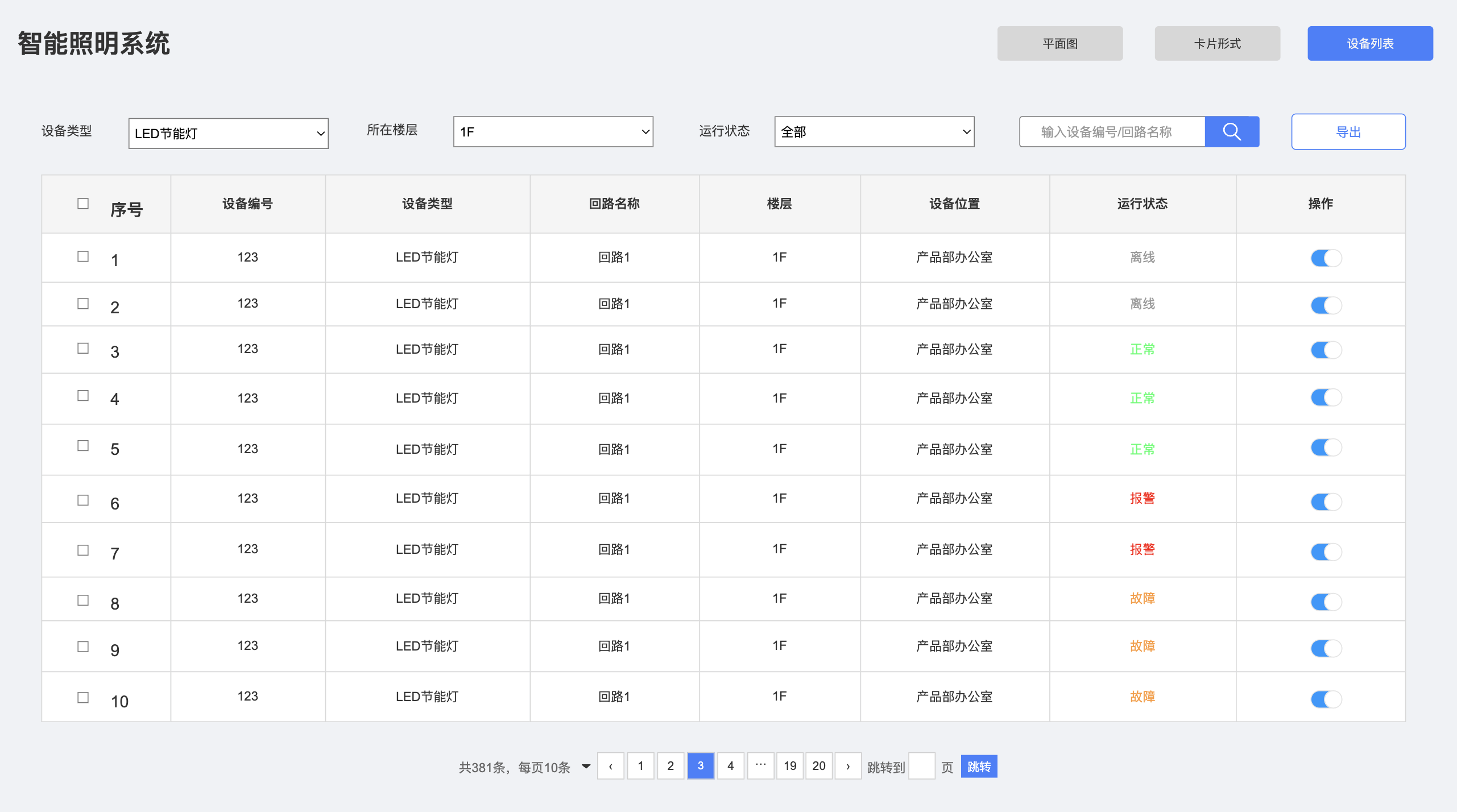Viewport: 1457px width, 812px height.
Task: Switch to 平面图 view tab
Action: [1059, 43]
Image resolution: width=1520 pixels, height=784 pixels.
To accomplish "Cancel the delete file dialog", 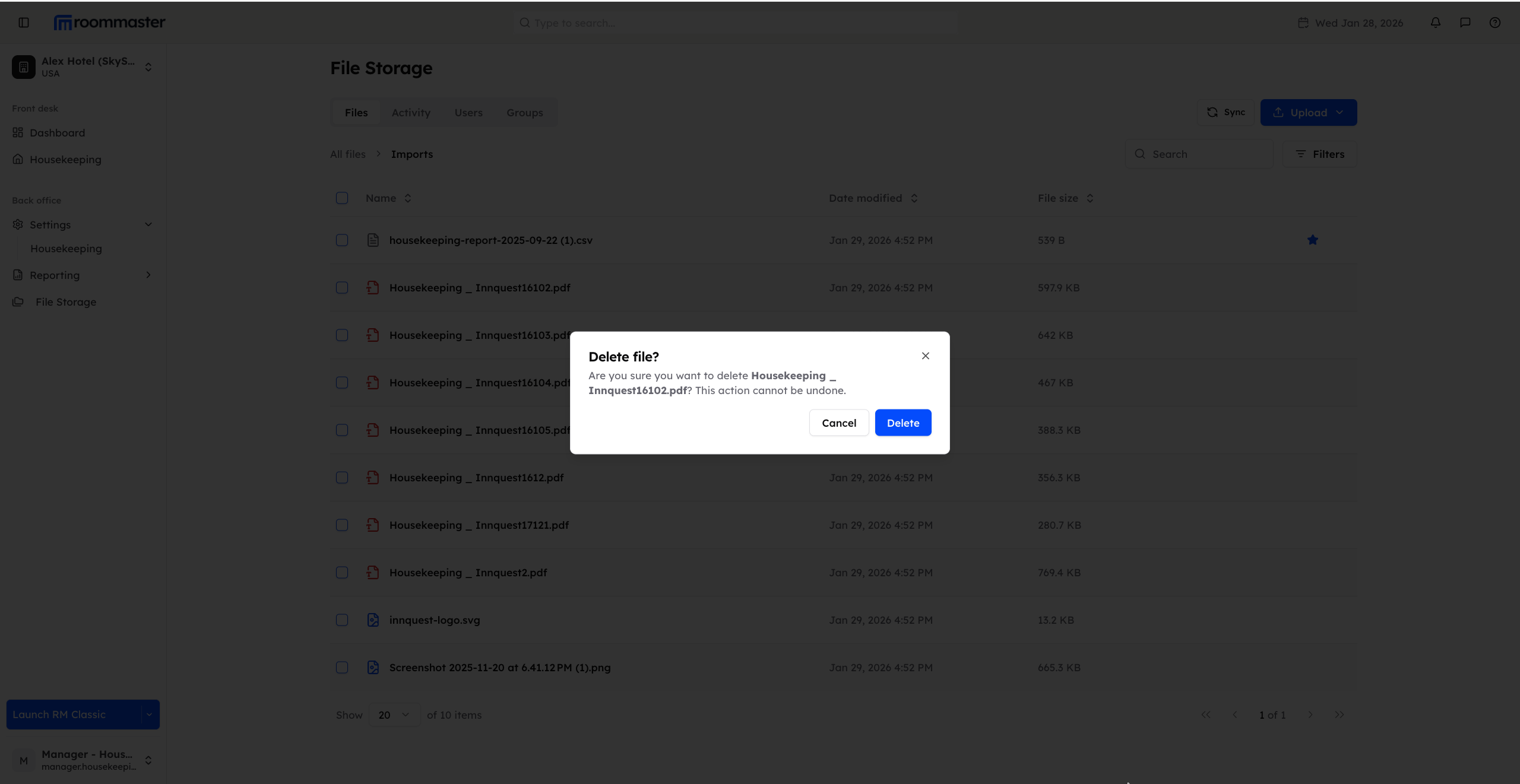I will 838,423.
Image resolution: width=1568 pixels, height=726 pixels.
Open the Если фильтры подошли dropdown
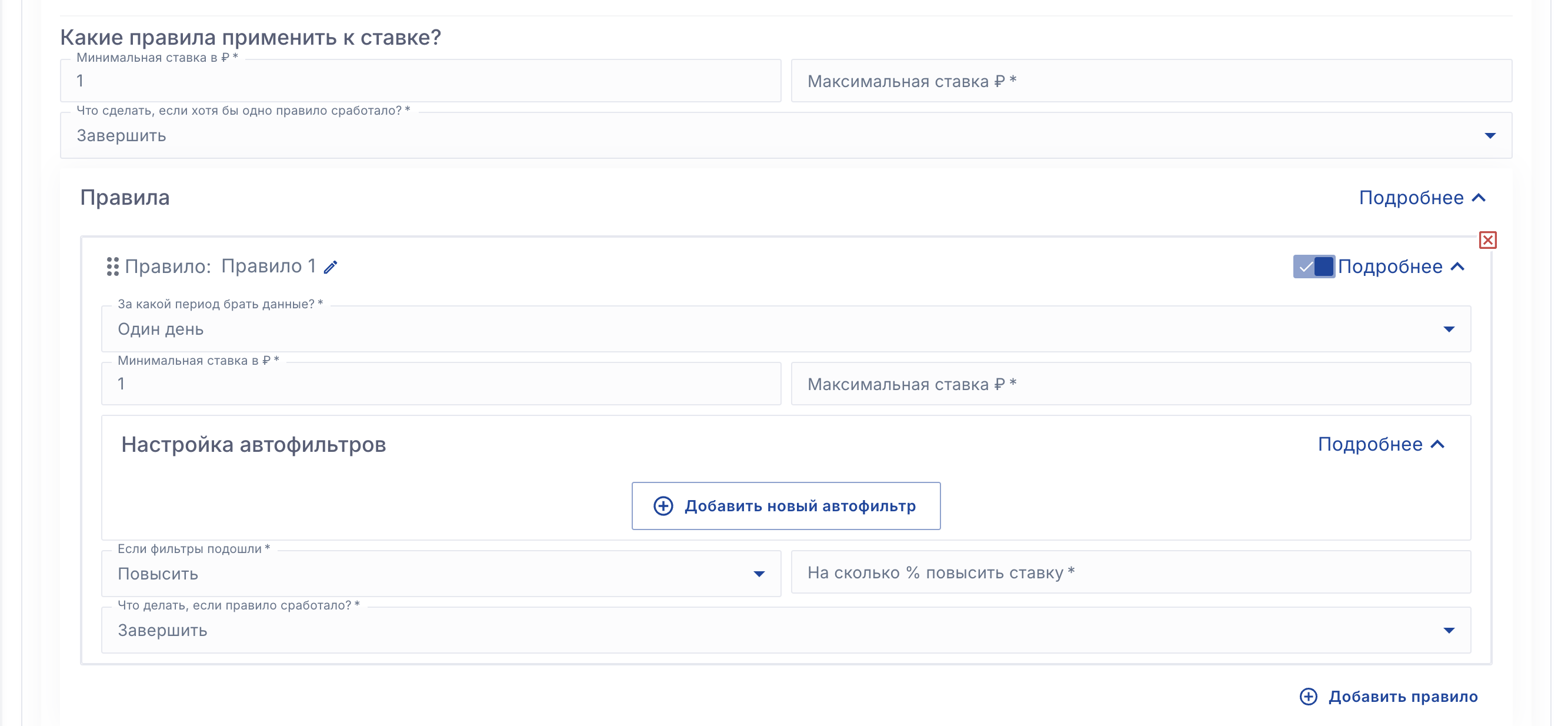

+ + + + +

Task objective -> Copy each line of the data that includes the word "pixels".

The completed task ->
Image resolution: width=1520 pixels, height=784 pixels.
Image resolution: width=1568 pixels, height=726 pixels.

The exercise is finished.